Seit Corona bietet auch Österreichs erste Boulevardzeitung eine Art E-Paper an. Ruth Weismann erklärt dazu: „Auf den Ausweisen einiger, nicht aller Verkäufer ist ein QR-Code. Den kann man mit dem Handy fotografieren und bekommt dann die Zeitung als PDF zugemailt.“
Zwickt’s mi! Die ersten Verkäufer trugen in ihrer Mehrzahl viele Haare im Gesicht.

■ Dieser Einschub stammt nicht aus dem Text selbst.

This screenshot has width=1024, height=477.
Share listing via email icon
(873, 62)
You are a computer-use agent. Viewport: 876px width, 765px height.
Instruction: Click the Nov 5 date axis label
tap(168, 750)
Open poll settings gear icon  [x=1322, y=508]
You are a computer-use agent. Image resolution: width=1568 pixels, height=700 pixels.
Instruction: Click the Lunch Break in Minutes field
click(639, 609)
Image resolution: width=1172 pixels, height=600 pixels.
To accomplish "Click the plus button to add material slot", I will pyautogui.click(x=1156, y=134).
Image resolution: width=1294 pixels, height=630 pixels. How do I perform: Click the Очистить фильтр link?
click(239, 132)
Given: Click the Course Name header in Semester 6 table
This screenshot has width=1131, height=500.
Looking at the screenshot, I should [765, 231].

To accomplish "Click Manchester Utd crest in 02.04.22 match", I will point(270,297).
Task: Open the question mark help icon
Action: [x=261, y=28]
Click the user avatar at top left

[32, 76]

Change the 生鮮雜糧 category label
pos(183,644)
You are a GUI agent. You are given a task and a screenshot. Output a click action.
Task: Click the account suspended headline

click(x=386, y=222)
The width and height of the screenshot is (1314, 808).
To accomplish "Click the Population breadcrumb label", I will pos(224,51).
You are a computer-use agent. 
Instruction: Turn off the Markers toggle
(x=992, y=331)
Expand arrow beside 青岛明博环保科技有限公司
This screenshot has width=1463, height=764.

Auf die Frage, ob denn der „Augustin“ zur Akzeptanz von Obdachlosigkeit in Wien beiträgt, gibt Weismann die einzige Antwort, die man auf diese Frage geben kann: „Das ist die Hoffnung. Ich will nicht glauben, dass der ,Augustin’ nichts bewirkt. Obwohl ich mir bei mancher Äußerung dann wieder unsicher bin.“
Als Journalistin „Teil einer sozialen Bewegung zu sein und einen Beitrag dafür zu leisten, dass alle ein besseres Leben haben können“, sei die größte Motivation für ihre Arbeit beim „Augustin“, der darüber hinaus weitgehend selbstverwaltet agieren kann.
Jahrgang 1, Ausgabe 1: So erblickte der „Augustin“ das Licht der Welt in Wien.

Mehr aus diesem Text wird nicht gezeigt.